START Entries provided

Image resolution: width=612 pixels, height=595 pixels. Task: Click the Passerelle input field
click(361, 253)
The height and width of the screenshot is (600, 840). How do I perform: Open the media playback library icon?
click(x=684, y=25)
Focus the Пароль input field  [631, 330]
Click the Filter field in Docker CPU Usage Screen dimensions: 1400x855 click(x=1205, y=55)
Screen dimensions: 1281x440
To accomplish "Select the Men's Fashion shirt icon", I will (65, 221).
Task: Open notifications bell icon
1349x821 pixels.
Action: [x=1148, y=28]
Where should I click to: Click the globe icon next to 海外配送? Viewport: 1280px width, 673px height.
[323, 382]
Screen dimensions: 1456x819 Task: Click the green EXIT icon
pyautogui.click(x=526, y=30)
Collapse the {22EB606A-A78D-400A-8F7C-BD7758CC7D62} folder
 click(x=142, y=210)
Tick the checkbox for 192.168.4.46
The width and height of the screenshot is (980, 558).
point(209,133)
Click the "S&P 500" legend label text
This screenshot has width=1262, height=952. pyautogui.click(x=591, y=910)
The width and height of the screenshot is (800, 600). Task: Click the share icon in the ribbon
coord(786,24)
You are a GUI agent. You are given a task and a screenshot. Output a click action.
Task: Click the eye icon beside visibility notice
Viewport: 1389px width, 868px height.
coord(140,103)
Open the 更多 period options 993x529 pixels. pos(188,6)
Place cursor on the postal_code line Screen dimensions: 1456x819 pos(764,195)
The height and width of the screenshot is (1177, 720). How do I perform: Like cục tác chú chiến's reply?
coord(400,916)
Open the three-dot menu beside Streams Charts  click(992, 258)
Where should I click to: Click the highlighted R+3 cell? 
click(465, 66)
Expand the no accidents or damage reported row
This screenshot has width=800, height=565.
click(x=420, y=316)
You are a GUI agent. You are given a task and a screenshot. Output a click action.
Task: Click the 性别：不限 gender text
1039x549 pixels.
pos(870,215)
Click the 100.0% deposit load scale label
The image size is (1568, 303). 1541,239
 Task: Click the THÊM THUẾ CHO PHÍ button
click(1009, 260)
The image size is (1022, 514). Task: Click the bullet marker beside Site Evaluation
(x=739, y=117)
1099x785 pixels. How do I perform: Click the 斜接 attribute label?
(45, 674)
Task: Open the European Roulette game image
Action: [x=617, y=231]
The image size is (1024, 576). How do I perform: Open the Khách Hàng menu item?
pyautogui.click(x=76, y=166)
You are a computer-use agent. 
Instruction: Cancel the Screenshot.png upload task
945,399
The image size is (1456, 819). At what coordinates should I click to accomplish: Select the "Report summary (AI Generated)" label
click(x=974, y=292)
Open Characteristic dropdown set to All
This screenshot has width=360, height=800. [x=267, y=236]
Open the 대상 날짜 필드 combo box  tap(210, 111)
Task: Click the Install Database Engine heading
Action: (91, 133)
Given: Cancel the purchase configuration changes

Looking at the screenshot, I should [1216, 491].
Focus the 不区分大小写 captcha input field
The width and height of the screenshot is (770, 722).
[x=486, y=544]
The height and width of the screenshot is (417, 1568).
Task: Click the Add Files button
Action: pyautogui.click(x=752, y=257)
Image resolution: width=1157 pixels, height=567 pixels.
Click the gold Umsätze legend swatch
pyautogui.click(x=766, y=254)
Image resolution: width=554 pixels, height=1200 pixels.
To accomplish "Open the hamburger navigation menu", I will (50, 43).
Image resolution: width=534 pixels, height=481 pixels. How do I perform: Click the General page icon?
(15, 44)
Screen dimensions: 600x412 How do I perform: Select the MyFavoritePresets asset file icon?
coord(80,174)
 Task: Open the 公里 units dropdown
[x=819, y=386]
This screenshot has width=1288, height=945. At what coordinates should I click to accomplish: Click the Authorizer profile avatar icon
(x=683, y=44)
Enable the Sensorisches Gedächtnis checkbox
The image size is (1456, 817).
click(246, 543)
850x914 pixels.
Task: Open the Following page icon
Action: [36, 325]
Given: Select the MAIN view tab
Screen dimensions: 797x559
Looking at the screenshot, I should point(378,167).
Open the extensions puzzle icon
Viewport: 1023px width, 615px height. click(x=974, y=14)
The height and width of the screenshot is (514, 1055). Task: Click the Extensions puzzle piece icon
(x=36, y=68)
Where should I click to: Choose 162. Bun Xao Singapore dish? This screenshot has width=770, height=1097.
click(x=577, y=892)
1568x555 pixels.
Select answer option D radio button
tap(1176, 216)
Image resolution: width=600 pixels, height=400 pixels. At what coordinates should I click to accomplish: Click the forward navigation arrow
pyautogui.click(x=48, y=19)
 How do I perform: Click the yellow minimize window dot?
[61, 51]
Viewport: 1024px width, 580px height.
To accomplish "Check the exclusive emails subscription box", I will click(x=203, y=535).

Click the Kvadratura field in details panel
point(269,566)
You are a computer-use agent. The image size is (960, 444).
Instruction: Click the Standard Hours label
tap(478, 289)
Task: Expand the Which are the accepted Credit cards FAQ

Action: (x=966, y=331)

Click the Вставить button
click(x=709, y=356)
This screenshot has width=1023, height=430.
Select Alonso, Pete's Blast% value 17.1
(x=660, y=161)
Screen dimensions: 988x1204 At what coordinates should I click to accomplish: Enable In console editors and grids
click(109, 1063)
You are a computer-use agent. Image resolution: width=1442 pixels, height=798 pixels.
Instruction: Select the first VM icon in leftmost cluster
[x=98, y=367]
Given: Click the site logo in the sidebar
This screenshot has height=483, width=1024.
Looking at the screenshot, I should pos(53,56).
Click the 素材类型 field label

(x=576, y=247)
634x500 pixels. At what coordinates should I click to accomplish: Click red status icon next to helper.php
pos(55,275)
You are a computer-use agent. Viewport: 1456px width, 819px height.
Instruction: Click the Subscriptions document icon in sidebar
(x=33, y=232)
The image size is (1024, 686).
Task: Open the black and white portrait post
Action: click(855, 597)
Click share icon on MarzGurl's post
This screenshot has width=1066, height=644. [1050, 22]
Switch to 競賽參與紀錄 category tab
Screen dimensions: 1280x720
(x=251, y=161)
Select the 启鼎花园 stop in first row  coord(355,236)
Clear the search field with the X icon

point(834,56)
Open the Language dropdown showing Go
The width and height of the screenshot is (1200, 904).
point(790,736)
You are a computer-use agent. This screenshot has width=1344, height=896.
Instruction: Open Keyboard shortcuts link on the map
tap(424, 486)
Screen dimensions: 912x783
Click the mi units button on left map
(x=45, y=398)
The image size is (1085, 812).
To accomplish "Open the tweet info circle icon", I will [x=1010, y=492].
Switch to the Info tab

END Entries provided

■ **Task brief**
Please copy the lines in the records above between the one holding "Viewport: 1024px width, 580px height." and the one holding "The image size is (1085, 812).", inclusive, exactly and with no other line.

■ **Problem solution**
Viewport: 1024px width, 580px height.
To accomplish "Check the exclusive emails subscription box", I will click(x=203, y=535).

Click the Kvadratura field in details panel
point(269,566)
You are a computer-use agent. The image size is (960, 444).
Instruction: Click the Standard Hours label
tap(478, 289)
Task: Expand the Which are the accepted Credit cards FAQ

Action: (x=966, y=331)

Click the Вставить button
click(x=709, y=356)
This screenshot has width=1023, height=430.
Select Alonso, Pete's Blast% value 17.1
(x=660, y=161)
Screen dimensions: 988x1204 At what coordinates should I click to accomplish: Enable In console editors and grids
click(109, 1063)
You are a computer-use agent. Image resolution: width=1442 pixels, height=798 pixels.
Instruction: Select the first VM icon in leftmost cluster
[x=98, y=367]
Given: Click the site logo in the sidebar
This screenshot has height=483, width=1024.
Looking at the screenshot, I should pos(53,56).
Click the 素材类型 field label

(x=576, y=247)
634x500 pixels. At what coordinates should I click to accomplish: Click red status icon next to helper.php
pos(55,275)
You are a computer-use agent. Viewport: 1456px width, 819px height.
Instruction: Click the Subscriptions document icon in sidebar
(x=33, y=232)
The image size is (1024, 686).
Task: Open the black and white portrait post
Action: click(855, 597)
Click share icon on MarzGurl's post
This screenshot has width=1066, height=644. [1050, 22]
Switch to 競賽參與紀錄 category tab
Screen dimensions: 1280x720
(x=251, y=161)
Select the 启鼎花园 stop in first row  coord(355,236)
Clear the search field with the X icon

point(834,56)
Open the Language dropdown showing Go
The width and height of the screenshot is (1200, 904).
point(790,736)
You are a computer-use agent. This screenshot has width=1344, height=896.
Instruction: Open Keyboard shortcuts link on the map
tap(424, 486)
Screen dimensions: 912x783
Click the mi units button on left map
(x=45, y=398)
The image size is (1085, 812).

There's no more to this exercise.